## Work order
Collect each line of the entries that holds the string "this".
BEGIN Extracted data
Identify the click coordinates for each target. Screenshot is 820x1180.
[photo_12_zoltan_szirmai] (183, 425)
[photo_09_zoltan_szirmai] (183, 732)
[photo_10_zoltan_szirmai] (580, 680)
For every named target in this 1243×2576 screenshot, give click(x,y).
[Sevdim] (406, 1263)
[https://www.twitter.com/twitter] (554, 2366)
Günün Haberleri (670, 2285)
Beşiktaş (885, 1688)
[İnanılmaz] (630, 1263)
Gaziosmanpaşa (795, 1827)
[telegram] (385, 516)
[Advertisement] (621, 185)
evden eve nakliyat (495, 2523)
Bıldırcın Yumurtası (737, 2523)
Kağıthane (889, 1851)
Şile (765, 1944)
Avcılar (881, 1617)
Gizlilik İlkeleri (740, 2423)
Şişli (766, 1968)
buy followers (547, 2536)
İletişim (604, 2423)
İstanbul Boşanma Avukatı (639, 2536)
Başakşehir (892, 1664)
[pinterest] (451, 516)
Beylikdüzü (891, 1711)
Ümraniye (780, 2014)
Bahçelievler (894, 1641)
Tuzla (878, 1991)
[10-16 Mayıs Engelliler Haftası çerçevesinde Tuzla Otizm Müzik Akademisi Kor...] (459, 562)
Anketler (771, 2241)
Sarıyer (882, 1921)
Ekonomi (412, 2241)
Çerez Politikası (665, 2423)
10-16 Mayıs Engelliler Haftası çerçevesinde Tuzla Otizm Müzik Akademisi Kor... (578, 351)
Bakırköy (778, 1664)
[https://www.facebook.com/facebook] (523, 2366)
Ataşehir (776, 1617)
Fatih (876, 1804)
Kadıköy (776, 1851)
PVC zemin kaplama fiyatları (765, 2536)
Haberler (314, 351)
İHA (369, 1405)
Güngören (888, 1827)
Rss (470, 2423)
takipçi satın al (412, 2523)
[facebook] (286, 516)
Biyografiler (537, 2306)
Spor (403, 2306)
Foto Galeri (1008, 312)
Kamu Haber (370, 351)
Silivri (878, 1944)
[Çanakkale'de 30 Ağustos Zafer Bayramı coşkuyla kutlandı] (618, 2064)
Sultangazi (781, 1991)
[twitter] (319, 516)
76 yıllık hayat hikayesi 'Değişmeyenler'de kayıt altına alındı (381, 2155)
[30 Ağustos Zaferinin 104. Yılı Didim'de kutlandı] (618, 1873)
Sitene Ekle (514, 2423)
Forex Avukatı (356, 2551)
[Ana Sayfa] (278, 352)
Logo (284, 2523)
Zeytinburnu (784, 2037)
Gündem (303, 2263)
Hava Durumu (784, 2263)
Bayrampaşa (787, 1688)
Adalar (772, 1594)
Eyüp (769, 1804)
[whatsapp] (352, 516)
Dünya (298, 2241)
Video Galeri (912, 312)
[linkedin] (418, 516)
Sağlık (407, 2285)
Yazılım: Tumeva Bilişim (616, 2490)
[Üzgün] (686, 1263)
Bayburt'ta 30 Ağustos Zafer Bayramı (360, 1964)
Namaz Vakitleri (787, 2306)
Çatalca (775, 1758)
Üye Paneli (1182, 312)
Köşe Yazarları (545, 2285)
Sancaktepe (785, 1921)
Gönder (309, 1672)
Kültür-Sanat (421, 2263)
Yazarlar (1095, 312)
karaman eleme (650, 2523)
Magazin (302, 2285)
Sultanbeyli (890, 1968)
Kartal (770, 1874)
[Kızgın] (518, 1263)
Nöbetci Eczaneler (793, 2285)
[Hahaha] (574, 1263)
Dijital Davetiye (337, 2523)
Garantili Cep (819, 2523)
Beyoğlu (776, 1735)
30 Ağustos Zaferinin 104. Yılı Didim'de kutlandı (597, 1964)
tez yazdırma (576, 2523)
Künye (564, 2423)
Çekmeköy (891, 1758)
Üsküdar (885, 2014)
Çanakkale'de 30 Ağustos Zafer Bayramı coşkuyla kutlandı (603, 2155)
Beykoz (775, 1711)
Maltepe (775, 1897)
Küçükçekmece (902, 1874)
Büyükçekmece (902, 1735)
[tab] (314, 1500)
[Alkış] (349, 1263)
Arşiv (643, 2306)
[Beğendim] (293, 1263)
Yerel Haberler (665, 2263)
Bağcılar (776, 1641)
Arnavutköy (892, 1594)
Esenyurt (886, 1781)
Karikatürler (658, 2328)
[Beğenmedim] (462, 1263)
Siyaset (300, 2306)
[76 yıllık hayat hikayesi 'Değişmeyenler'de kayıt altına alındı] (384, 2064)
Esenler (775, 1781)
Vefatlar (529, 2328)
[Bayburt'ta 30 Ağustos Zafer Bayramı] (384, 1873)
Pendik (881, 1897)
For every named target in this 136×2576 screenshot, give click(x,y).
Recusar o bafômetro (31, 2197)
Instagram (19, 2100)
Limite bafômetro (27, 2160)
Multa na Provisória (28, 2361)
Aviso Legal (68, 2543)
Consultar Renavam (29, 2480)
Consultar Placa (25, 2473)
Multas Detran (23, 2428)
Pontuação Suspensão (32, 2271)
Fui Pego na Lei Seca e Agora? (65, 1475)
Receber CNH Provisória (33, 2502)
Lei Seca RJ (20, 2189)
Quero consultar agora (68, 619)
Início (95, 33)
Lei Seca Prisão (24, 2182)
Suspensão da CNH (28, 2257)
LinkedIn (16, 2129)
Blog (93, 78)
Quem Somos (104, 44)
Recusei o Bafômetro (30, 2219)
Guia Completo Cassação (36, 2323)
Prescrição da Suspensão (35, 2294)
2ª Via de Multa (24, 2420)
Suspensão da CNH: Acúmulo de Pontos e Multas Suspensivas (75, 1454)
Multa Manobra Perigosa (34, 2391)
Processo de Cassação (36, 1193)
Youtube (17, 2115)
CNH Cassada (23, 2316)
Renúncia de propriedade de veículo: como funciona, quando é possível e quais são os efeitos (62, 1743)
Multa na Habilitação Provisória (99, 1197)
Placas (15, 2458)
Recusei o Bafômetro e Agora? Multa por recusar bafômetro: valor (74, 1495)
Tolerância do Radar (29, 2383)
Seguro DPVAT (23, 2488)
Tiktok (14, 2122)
END Extracted data
## Output
For every named target in this 1243×2576 screenshot, give click(x,y).
For every named target in this 136×2576 screenshot, give click(x,y).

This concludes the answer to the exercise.